With limited budgets, B2B marketers struggle to optimise the marketing mix for driving purchase consideration and ultimately revenue. One thing is for sure – old methods of investing a large percentage of their budget in industry tradeshows/events, advertising and public relations does not work. In this post, I will share with you a proven seven point framework.
Align marketing mix with corporate strategy:
The alignment is the key foundation for any B2B company to ensure execution of the marketing mix will meet the overall strategic objectives of the company. For example, if increasing growth rates in cloud segment is a key part software company’s strategy, then marketing mix must reflect it.
Invest disproportionately in growth segments:
Most large B2B companies find that 80 per cent of their revenue comes from a proven few products, where they have a significant mindshare. However, they allocate marketing spend by revenue and continue to invest in those proven segments. Incremental marketing investments in well-penetrated segments yield diminishing returns. Spend should instead be biased toward future growth, and not past performance. For example, at SAP, our marketing priorities are aligned each year with our growth ambitions, which means investing in new or even future products.
Focus on building a lasting brand:
In fine-tuning the mix, it is tempting to primarily allocate money to short-term initiatives that drive next quarter’s sales pipeline. However, they don’t influence customer’s long term bias towards the brand, which come from activities that promote thought leadership. Businesses need to ensure their mix models are capable of driving marketing effectiveness over both time horizons.
Design your mix based on your buyer behavior:
Where do your prospective customers go for information? Do they attend webinars? Are they likely to find information through search? How much influence do trade publications have? For example, if you are selling an IT management tool, then webinars, key industry events, trade journals and search must be a part of your marketing mix. If your product category is still evolving, thought leadership and executive education must be in your marketing mix.
Keep the customer journey front and centre:
Investment in trade shows and content syndication bring new sales leads. Alternatively, webinars and customer reference programmes advance the leads forward once the prospect is engaged. It is important to build a marketing mix that brings lots of relevant leads at the top of the marketing funnel and then moves them through the funnel quickly, so the sales organisation gets a healthy mix of qualified opportunities to close.
Ensure economics of marketing and the business are aligned:
Start with the economics of the business before crafting the right marketing mix.
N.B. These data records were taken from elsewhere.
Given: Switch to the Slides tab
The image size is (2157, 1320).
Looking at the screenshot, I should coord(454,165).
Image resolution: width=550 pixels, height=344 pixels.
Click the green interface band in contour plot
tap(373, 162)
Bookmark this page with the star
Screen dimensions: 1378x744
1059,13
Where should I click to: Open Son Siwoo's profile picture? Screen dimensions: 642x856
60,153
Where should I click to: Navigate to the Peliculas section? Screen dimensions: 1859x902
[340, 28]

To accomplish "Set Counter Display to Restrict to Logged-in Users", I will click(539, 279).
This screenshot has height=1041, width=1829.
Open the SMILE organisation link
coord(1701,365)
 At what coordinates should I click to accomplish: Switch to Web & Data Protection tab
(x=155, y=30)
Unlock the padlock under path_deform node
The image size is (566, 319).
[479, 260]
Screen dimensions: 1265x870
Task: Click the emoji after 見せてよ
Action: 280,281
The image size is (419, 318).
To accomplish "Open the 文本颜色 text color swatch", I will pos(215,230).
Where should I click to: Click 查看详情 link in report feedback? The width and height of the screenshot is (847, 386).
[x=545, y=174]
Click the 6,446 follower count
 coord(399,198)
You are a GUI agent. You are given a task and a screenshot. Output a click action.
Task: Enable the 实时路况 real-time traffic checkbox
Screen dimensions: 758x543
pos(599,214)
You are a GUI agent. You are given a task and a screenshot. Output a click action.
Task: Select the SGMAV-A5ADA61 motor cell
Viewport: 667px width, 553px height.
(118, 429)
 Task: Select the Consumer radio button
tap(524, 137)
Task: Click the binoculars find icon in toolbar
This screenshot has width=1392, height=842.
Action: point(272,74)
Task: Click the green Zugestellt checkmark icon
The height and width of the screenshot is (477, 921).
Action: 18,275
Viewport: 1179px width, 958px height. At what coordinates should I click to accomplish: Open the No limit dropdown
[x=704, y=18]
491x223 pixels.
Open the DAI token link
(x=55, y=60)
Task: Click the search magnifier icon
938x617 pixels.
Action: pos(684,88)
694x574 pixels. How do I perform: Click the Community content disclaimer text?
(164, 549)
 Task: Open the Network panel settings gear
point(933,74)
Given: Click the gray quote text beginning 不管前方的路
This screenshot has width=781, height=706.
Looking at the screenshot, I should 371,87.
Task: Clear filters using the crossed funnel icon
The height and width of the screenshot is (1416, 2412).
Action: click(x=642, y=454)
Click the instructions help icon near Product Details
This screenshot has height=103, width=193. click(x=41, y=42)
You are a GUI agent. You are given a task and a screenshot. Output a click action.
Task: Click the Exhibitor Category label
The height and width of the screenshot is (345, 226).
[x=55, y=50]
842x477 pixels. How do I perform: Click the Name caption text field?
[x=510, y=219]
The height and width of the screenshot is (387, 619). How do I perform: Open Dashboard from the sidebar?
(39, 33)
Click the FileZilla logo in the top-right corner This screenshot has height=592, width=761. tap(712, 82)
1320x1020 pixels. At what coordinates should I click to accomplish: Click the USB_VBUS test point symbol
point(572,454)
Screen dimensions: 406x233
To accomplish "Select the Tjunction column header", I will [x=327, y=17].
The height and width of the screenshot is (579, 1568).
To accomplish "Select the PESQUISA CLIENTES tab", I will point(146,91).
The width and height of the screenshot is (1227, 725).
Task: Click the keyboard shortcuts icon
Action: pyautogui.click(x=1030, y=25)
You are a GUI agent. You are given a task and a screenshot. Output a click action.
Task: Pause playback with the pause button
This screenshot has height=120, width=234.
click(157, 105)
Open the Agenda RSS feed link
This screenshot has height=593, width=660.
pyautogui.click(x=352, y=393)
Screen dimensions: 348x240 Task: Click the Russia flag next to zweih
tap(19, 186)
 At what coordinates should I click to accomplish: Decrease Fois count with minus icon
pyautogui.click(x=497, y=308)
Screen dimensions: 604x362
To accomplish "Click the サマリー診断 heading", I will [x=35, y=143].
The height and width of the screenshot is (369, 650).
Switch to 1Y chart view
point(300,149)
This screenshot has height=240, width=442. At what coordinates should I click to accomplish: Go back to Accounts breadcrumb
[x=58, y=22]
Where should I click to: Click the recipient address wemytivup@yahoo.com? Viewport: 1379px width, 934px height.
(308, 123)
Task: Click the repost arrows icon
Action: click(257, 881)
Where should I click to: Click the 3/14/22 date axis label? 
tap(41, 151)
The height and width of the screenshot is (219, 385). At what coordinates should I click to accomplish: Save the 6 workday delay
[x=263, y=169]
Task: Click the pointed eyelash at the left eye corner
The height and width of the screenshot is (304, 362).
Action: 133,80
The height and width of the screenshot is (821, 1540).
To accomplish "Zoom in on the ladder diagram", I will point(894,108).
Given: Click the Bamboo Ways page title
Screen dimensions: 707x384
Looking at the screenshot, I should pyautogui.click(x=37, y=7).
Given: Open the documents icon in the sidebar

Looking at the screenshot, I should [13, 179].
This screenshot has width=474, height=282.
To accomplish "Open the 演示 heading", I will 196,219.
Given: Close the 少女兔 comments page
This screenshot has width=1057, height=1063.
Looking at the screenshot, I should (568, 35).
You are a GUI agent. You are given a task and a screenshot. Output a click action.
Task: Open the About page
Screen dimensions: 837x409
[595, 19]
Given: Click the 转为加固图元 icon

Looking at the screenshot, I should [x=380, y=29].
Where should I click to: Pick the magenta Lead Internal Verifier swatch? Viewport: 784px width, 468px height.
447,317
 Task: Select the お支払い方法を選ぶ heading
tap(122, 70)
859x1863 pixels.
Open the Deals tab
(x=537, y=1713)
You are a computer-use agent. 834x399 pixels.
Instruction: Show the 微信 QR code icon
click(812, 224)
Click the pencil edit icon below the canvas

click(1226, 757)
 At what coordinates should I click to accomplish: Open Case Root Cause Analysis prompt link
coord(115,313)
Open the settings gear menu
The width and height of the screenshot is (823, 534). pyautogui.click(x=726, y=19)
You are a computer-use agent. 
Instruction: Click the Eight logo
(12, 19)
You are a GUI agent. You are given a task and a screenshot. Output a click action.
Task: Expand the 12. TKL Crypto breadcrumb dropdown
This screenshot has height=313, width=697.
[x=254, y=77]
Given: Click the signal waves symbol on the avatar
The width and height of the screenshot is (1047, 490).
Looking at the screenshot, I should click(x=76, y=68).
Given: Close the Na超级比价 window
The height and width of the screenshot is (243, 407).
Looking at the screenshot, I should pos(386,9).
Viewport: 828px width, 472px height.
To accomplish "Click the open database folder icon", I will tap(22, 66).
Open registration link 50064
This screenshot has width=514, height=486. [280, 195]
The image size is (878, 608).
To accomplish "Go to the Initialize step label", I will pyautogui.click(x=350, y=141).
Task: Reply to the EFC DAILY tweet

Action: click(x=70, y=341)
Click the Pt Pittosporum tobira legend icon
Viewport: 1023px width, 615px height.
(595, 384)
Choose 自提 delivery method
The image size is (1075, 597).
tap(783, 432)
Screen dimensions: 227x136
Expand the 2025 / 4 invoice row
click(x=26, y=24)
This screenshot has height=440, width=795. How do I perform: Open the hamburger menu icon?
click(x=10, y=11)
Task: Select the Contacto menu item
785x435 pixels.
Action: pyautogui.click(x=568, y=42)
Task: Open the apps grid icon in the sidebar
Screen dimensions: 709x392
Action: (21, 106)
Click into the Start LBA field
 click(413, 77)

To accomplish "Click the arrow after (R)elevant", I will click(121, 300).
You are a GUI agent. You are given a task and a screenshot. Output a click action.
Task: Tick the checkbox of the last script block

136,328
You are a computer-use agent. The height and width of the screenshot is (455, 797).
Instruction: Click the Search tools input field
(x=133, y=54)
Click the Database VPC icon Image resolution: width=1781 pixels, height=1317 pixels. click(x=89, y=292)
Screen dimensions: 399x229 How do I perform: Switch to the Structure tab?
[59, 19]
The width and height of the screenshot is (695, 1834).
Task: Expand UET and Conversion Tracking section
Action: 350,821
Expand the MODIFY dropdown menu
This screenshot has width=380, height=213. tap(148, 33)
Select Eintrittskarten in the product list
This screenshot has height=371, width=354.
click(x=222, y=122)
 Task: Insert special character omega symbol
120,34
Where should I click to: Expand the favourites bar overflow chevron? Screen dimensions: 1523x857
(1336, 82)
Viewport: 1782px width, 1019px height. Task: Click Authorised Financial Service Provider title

For example, if your product is priced at $10 per month per user and typical customer is 20 users and your conversion rates are: a) 35 per cent from opportunity to deal b) 10 per cent from qualified lead to opportunity c) 10 per cent from raw lead to qualified lead; then to break even in year one, the cost of raw lead must be less than $8. If the company wants to do expensive keyword buys, they need to balance with lower cost programmes that yield an aggregate cost per lead of $8 but still meets lead quality (conversion rates) and deal size metrics.
Put the analytical approach at the heart of the organsation:
Marketing analytics should be a core part of optimising the marketing mix. It is also important to identify the right metrics and measure success of the program against them. When used well, analytics bring agility into marketing processes by allowing you to compare results with your plans, so you can make rapid adjustments to the mix and budget on an ongoing basis.
Ultimately, driving marketing mix effectiveness comes down to capabilities, processes, and talent. The seven points above should help you improve your processes and add new organisational capabilities to help you optimise your promotional marketing mix.